◆ TRY IT
Restate word for word every line from the one containing "The image size is (1225, 980)." to the last line of the records below.

-- Opening Marker --

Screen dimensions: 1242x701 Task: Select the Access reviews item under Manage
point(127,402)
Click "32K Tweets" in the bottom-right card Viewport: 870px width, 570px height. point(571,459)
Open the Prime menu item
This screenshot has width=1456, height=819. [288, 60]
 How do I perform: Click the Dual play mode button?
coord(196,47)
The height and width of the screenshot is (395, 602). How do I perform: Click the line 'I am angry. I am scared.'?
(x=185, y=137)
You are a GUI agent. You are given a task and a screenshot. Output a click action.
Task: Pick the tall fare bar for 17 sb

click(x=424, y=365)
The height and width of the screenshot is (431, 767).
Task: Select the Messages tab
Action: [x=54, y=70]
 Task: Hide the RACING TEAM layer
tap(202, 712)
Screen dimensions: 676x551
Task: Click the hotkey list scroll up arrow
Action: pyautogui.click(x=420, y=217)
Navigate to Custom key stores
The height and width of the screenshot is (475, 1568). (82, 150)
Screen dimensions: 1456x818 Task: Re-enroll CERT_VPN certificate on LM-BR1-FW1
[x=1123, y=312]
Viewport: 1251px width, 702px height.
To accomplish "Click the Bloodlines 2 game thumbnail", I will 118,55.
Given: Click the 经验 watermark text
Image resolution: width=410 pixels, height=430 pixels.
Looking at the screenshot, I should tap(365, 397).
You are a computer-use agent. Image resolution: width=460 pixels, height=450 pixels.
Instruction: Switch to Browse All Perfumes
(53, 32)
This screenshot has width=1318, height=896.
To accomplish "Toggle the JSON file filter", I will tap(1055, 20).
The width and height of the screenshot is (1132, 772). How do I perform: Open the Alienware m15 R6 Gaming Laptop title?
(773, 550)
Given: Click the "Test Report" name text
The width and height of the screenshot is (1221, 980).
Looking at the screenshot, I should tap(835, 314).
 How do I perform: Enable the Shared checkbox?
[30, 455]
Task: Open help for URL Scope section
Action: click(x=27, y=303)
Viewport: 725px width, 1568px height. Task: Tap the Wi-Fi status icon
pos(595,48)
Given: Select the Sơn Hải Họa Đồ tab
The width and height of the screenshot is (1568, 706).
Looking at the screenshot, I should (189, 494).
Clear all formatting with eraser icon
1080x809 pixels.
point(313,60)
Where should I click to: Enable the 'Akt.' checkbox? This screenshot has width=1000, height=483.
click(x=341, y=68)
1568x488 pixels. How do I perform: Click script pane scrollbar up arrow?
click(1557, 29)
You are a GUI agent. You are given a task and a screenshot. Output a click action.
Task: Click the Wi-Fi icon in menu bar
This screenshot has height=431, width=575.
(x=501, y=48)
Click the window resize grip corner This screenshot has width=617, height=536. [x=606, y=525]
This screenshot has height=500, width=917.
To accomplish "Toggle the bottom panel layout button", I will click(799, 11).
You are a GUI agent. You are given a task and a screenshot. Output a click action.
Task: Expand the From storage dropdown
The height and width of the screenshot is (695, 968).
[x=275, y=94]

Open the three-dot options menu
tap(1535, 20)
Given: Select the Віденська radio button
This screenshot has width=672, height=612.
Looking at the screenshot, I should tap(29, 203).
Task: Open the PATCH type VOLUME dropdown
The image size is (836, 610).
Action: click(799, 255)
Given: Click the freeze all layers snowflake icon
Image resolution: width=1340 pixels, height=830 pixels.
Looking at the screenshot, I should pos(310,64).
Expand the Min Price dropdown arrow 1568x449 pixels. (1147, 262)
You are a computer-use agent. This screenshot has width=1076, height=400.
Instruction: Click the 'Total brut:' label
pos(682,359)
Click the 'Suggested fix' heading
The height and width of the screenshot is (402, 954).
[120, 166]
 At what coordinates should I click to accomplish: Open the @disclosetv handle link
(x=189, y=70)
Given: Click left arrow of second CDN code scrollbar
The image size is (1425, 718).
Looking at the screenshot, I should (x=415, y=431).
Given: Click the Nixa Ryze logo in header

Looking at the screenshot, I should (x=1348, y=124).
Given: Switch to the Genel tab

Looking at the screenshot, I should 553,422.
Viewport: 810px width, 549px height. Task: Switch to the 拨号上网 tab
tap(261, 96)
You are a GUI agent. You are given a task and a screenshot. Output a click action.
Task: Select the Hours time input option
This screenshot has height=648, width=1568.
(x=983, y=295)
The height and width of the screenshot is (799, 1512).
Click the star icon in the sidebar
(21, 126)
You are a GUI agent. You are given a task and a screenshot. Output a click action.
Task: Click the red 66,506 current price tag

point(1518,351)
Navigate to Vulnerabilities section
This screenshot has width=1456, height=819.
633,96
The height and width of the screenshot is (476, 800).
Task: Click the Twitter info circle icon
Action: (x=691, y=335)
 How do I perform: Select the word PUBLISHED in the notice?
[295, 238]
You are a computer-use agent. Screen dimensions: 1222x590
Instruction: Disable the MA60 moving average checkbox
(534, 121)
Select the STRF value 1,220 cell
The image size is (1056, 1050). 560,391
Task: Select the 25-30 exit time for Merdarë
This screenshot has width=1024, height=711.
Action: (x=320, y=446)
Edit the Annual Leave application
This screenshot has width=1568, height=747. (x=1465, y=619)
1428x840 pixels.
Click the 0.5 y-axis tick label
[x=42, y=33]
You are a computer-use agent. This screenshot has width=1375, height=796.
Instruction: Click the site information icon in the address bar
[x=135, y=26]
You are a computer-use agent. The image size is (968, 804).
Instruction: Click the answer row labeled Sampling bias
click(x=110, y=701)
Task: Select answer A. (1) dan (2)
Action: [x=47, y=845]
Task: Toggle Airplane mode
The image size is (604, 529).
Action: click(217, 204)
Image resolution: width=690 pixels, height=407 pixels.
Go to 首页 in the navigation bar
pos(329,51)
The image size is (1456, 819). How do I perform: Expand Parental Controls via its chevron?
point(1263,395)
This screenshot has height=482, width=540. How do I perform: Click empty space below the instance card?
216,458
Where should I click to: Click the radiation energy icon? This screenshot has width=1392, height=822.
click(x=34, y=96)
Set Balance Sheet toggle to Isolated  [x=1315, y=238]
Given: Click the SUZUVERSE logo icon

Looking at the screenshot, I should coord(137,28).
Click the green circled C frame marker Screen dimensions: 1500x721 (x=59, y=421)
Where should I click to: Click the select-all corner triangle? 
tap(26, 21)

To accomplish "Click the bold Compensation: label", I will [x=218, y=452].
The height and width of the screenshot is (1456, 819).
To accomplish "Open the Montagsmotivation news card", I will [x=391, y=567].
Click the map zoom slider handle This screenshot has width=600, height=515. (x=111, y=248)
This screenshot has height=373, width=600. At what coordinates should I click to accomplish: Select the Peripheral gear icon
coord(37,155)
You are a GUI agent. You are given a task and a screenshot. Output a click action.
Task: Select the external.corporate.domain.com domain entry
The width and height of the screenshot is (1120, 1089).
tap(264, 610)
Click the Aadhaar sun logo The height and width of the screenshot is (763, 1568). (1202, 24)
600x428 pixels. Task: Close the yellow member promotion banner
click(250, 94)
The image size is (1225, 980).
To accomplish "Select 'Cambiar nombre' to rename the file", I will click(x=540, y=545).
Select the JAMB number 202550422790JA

-- Closing Marker --

◆ EXPECTED ANSWER
The image size is (1225, 980).
To accomplish "Select 'Cambiar nombre' to rename the file", I will click(x=540, y=545).
Select the JAMB number 202550422790JA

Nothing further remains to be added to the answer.